• _Short problem_
Format the stretch of the data from the line containing "At what coordinates" through the end as a numbered list, skipping blank lines and leaving out the pictures.

• _Records to process_
--------------------------------

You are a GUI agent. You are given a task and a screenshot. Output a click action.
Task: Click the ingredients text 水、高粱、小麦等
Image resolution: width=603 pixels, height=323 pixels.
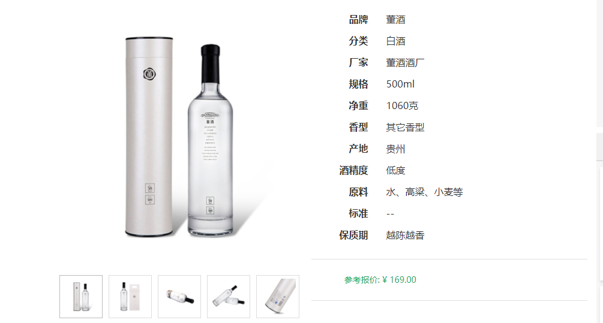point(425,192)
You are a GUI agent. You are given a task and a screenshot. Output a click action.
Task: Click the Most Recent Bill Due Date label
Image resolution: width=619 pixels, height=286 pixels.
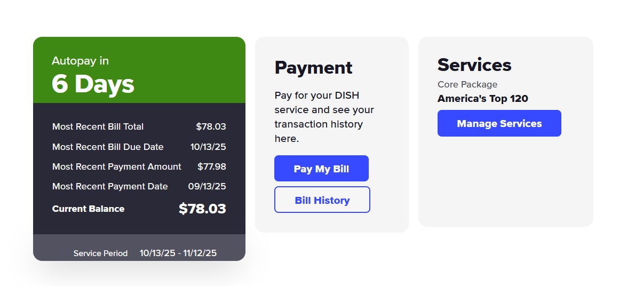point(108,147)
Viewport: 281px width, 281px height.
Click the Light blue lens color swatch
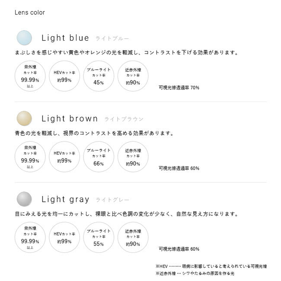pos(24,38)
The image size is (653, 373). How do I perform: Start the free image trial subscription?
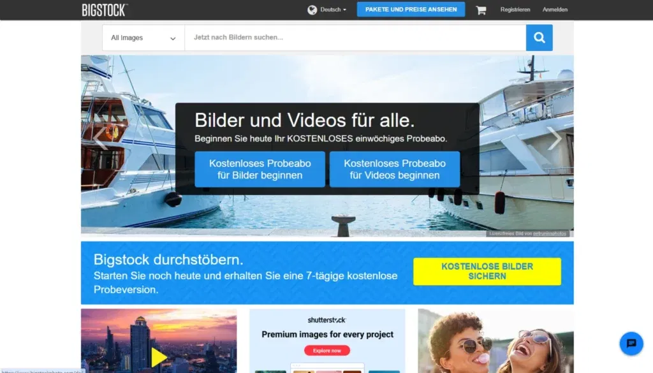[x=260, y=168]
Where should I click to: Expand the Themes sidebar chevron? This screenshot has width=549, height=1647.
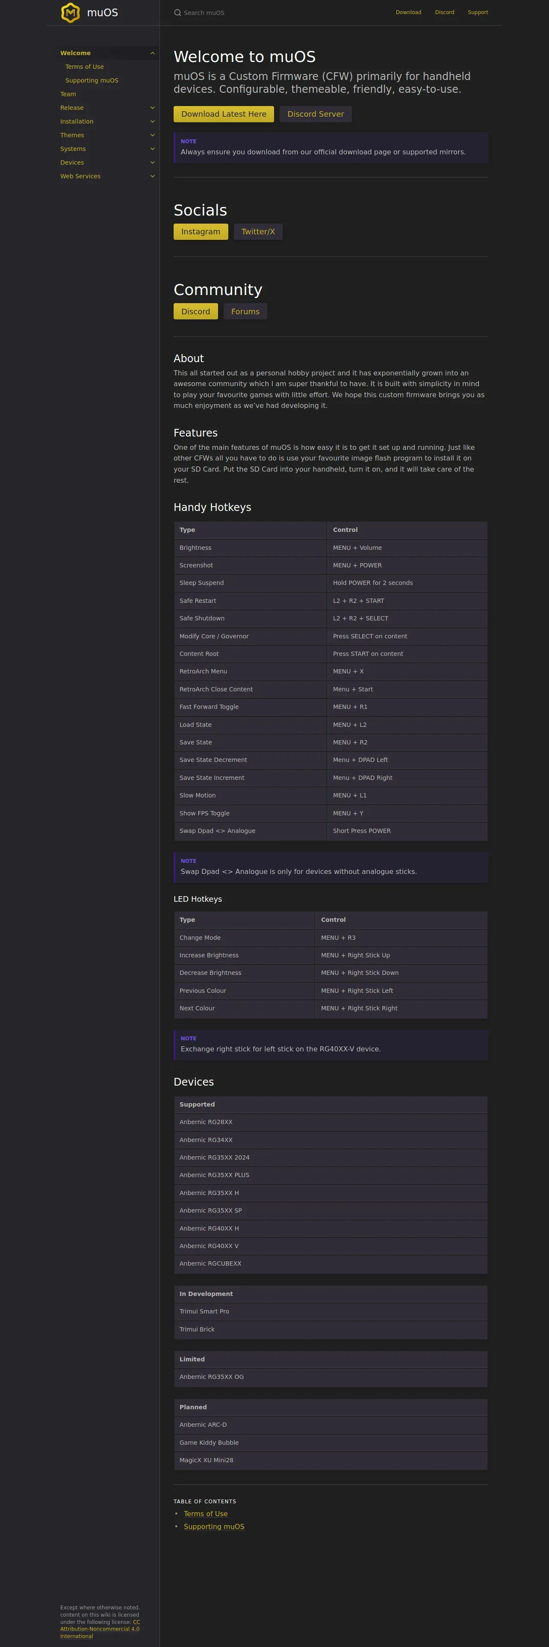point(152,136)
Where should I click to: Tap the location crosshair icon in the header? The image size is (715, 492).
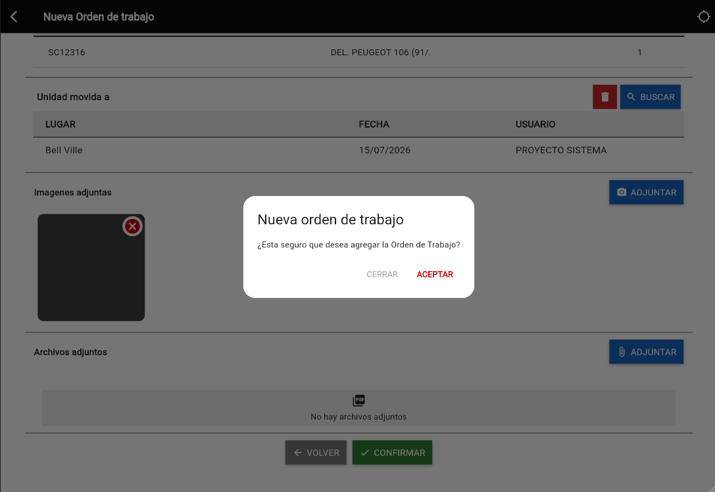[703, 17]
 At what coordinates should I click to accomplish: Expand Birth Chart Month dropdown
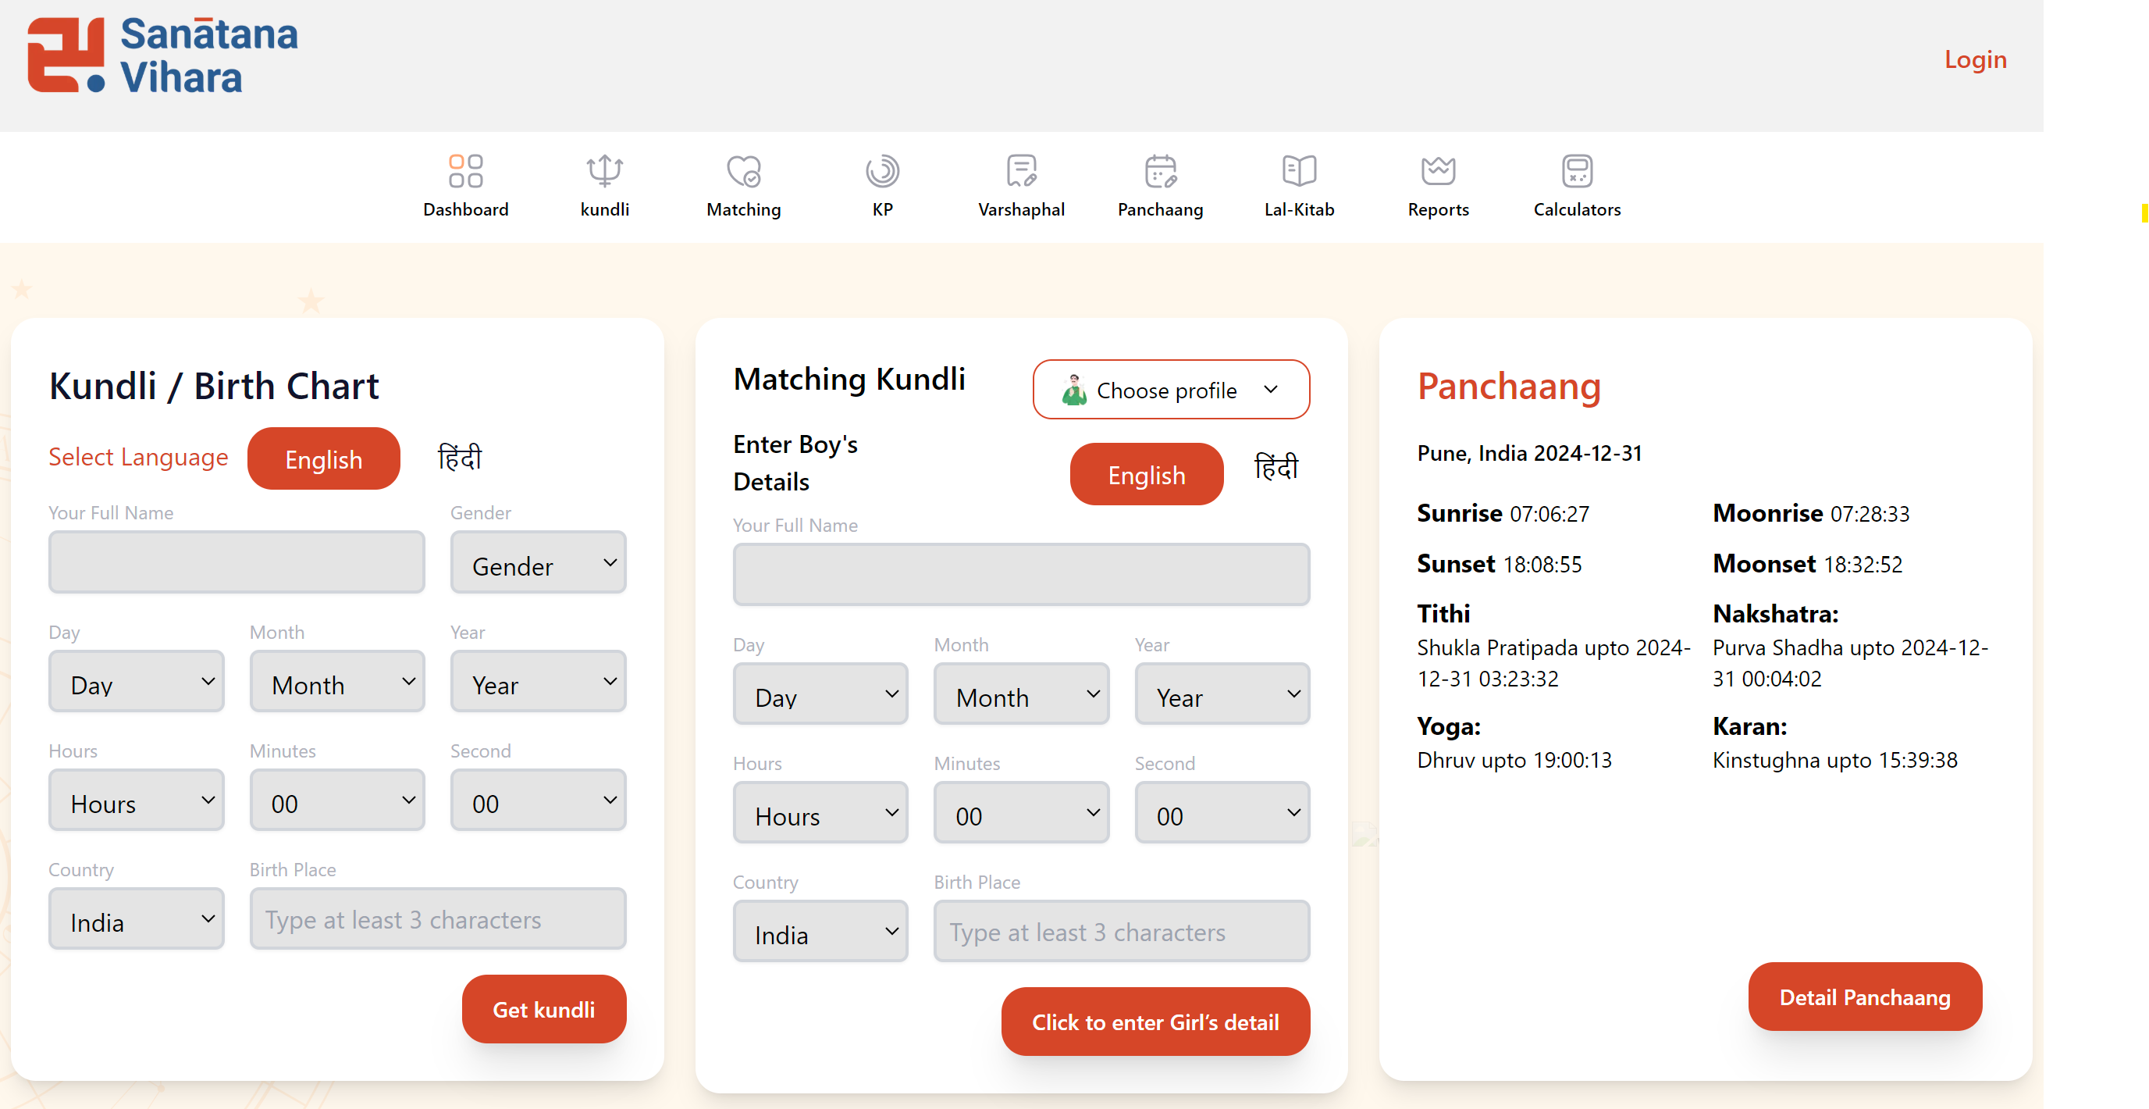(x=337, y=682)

--------------------------------

• _Task output_
1.  At what coordinates should I click to accomplish: Expand Birth Chart Month dropdown
2. (x=337, y=682)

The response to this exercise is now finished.